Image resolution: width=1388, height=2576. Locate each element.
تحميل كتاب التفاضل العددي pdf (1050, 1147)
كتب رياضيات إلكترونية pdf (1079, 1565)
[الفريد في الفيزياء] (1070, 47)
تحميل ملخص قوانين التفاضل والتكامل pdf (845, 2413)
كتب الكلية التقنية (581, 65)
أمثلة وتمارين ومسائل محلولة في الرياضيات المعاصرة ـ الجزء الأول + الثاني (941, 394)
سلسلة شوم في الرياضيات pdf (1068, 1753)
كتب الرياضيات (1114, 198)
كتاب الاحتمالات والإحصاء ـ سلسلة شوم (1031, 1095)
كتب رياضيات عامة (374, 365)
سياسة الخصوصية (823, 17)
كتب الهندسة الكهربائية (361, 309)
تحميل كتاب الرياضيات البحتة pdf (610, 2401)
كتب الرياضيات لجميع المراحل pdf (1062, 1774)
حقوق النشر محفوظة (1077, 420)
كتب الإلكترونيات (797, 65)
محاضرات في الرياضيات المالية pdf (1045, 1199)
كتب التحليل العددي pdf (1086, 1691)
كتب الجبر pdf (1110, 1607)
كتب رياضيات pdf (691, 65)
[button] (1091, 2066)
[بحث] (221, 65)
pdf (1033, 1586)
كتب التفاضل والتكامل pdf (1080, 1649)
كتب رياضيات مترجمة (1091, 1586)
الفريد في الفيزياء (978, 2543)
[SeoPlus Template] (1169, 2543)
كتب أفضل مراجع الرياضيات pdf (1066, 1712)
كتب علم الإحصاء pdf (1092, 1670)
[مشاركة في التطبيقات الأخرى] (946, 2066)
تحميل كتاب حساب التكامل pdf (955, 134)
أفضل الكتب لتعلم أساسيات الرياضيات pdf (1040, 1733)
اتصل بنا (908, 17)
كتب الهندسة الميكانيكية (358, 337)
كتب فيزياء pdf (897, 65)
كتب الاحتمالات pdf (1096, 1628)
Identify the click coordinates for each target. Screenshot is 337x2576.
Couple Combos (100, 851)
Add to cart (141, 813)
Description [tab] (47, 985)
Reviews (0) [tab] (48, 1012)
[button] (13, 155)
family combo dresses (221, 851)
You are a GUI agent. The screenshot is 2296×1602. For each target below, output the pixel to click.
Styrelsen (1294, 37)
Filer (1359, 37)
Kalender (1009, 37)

PROBLEM DESCRIPTION: From the records above, copy only the lines starting with the line that holds "تحميل كتاب التفاضل العددي pdf (1050, 1147)" and going on through the line that holds "family combo dresses (221, 851)", exactly as written.

EXPECTED OUTPUT:
تحميل كتاب التفاضل العددي pdf (1050, 1147)
كتب رياضيات إلكترونية pdf (1079, 1565)
[الفريد في الفيزياء] (1070, 47)
تحميل ملخص قوانين التفاضل والتكامل pdf (845, 2413)
كتب الكلية التقنية (581, 65)
أمثلة وتمارين ومسائل محلولة في الرياضيات المعاصرة ـ الجزء الأول + الثاني (941, 394)
سلسلة شوم في الرياضيات pdf (1068, 1753)
كتب الرياضيات (1114, 198)
كتاب الاحتمالات والإحصاء ـ سلسلة شوم (1031, 1095)
كتب رياضيات عامة (374, 365)
سياسة الخصوصية (823, 17)
كتب الهندسة الكهربائية (361, 309)
تحميل كتاب الرياضيات البحتة pdf (610, 2401)
كتب الرياضيات لجميع المراحل pdf (1062, 1774)
حقوق النشر محفوظة (1077, 420)
كتب الإلكترونيات (797, 65)
محاضرات في الرياضيات المالية pdf (1045, 1199)
كتب التحليل العددي pdf (1086, 1691)
كتب الجبر pdf (1110, 1607)
كتب رياضيات pdf (691, 65)
[button] (1091, 2066)
[بحث] (221, 65)
pdf (1033, 1586)
كتب التفاضل والتكامل pdf (1080, 1649)
كتب رياضيات مترجمة (1091, 1586)
الفريد في الفيزياء (978, 2543)
[SeoPlus Template] (1169, 2543)
كتب أفضل مراجع الرياضيات pdf (1066, 1712)
كتب علم الإحصاء pdf (1092, 1670)
[مشاركة في التطبيقات الأخرى] (946, 2066)
تحميل كتاب حساب التكامل pdf (955, 134)
أفضل الكتب لتعلم أساسيات الرياضيات pdf (1040, 1733)
اتصل بنا (908, 17)
كتب الهندسة الميكانيكية (358, 337)
كتب فيزياء pdf (897, 65)
كتب الاحتمالات pdf (1096, 1628)
Identify the click coordinates for each target. Screenshot is 337x2576.
Couple Combos (100, 851)
Add to cart (141, 813)
Description [tab] (47, 985)
Reviews (0) [tab] (48, 1012)
[button] (13, 155)
family combo dresses (221, 851)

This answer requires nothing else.